You could test this with an equity calculator, but running it once or twice makes no difference on your overall EV. Im not good enough at math to give a better explanation, but I'd think you'd be willing to trust the thousands of poker pros who know more than we do about it to be right about this.
Imagine JBOOGS losing this pod.
way too thin otr by Jason. He isn't ever getting paid by worse
2000/4000. So these guys are buying in for 2 million? Must be nice to have a bankroll of 60 mil to whip around.

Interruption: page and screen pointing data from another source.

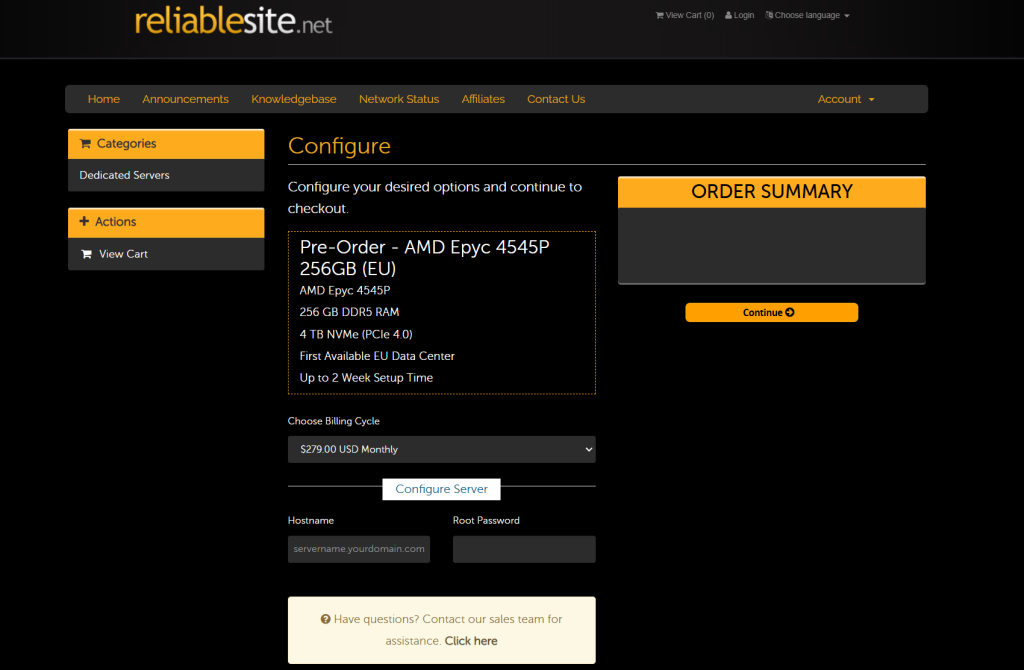Expand the Account dropdown menu
This screenshot has height=670, width=1024.
pos(845,99)
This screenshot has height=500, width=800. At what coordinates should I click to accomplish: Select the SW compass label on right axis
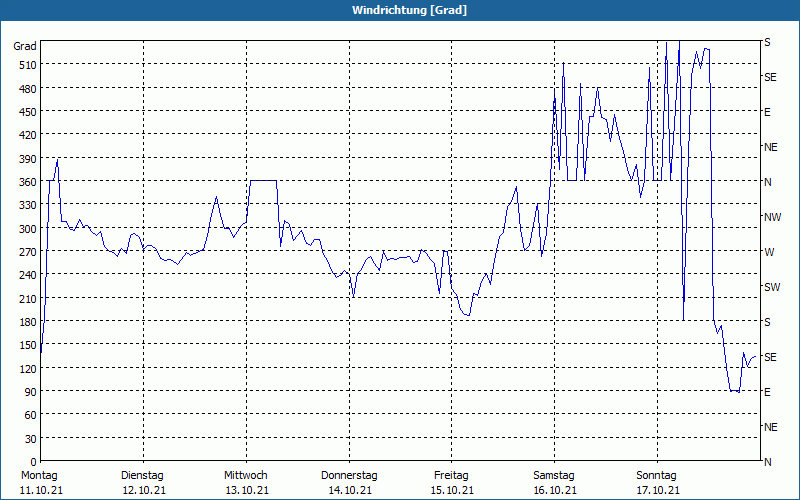coord(771,287)
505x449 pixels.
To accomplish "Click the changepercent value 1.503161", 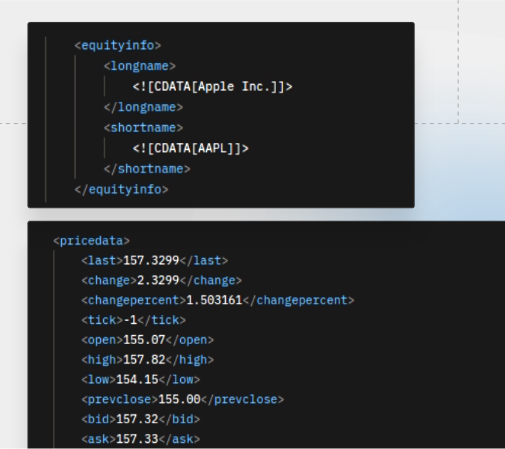I will click(214, 300).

I see better play at 50-100nl crazy this is real money
At the beginning you give a whole explanation on why koon 4 bet AQo and but the wasnt the action, koon 3bet, kalas 4bet, koon 5 bet, kalas calls.
You obviously didnt watch the video then did you
The graphics are wrong, there was no straddle, galfond explains it was an open, a 3bet from TT, then 4bet from Koon
horrible shove it is not a tournament he is only getting called by better if kalas has anything worse than AQ he is not getting called
LOL. Amazing how you guys who occasionally break even at 1/2 know exactly what to do when you know the cards.
@@lew115 You should never bet for value then be scared when your opponent calls .
I humbly disagree with the has too shove. AQo blocks a lot of Kalas’s calling range. Which is mainly QQ or AKo/AQo. So when you are ahead you aren’t getting called and only getting action with a split or better hand. Very poor shove. On the river IP doesn’t purely bet based on equity
Lane never has AK or AQ on the river those both fold the turn. Kane mostly has JJ-KK thats almost his entire range here which is why you shove.
@@Stockhandle123 If you're saying Kane mostly has JJ-KK, how can you justify a shove with AQ ? Kane is never calling with those hands after getting 4 bet pre on an ace river...MAYBE KK he calls only...but otherwise he's simply folding or snap calling with AK or a set...I would understand a shove on a blank, but on an ace river, you should either be betting small and folding to a shove, or simply checking behind
@@JelloJiggleMan he never has AK kane is folding KK ever and QQ is going to be a mix. If he folded everything but TT he is exploitable and he can't be that vs jason.
@@Stockhandle123 first of all you can't say 'he never has AK lol...he can call AK on the turn sometimes...second of all, you're basically saying he's ONLY calling KK and sometimes QQ, that's a SUPER narrow range of hands to target by Koon, so you've basically made my point by showing that he's rarely if ever getting called by a worse hand, and more often than not only getting folds or snap calls by shoving AQ there
@@JelloJiggleMan he is never calling face king on the turn. His range is basically just TT-Kk. He calls with more that you beat than beats you. The shove is +ev. The main way to know I am correct is that jason did it and the guy doesn't make mistakes, plus the commentator says he should also shove for value.